The first third or so of this novel lives up to the hype. We are introduced to the Hochmeyer's. The father is an investment banker, but he appears to be involved in some desperate, shady schemes. The mother is an ex-tennis star, the daughter of a wealthy family who married below her station. The daughter is Kate, who is mentally unstable, apparently she is manic-depressive. The son is David "Lizard" Hochmeyer, who is a high school teenager when the novel begins. David is 6'8" and is the star quarterback on his high school football team. David narrates the story and it begins with a bombshell - David's parents are gunned down after lunch, with the killer unable to shoot David too simply because he ran out of bullets. We are soon introduced to the mysteries of the Hochmeyer family (what was his father up to?). Plus, we learn of the eccentric inhabitants of the High Side - a luxurious mansion on the other side of a small lake. The owner of the High Side is a world famous ballerina, Sylphide, who once was married to Dabney, an even more famous rock star. But Dabney died under mysterious circumstances (another mystery).

After all that initial setup of the characters and the mysteries in their lives, the book takes a long and dull tangent for 20 years as David describes his life. Unfortunately, despite the fact that David plays for the Super Bowl Champion Dolphins as a backup quarterback, there is very little football stories here. Instead, there is a lot of material about food and operating restaurants. I am not a "foodie", and I found the long descriptions of perfectly prepared dishes to be simply tedious. The exquisite mushroom sauce? Not interested. David hires some eccentric cooks, but frankly these long chapters bored me. I put the book aside several times and read other material.

Eventually, the gunman who shot David's parents shows up at his restaurant one evening for a nice dinner (coincidence??), and suddenly the story comes alive again. There some suspense and events of actual interest. The last quarter of the novel is a great read, and thus I bumped up my rating to four stars. I do wish there had been more explanation as to the schemes of David's father. I also found the "explanation" of Dabney's death to be completely implausible.

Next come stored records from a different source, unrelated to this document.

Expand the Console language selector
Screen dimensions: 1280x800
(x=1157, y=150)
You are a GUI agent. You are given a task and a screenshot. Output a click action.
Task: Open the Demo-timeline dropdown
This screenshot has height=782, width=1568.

Who beat up Mark Nussbaum and why?

Be warned that this book is not another The World According to Garp. It is not humorous at all. Frankly, I am baffled by those reviews that call this book hilarious - I didn't notice any sections that even tried to be funny. Unlike the Garp book, too many of the characters in Life Among Giants are unlikeable. I realized that I didn't like any of the female characters. Kate, with her crazy theories and outlandish behavior never succeeded winning any affection from me, I just found her annoying. Emily Bright, the pseudo-girlfriend who treats David so awfully? I completely hated her - why doesn't David realize how badly he is being treated? Sylphide the ballerina - I found her to be aggravating in the extreme. I believe Sylphide is meant to be sexy and desirable, but there is nothing alluring about her, and much that is irritating. I didn't like her at all. I kept wondering why David - tall, wealthy, famous - never attracts any women who actually like him? Especially when David grows and matures, he ought to recognize that Emily and Sylphide would best be left in the rear view mirror.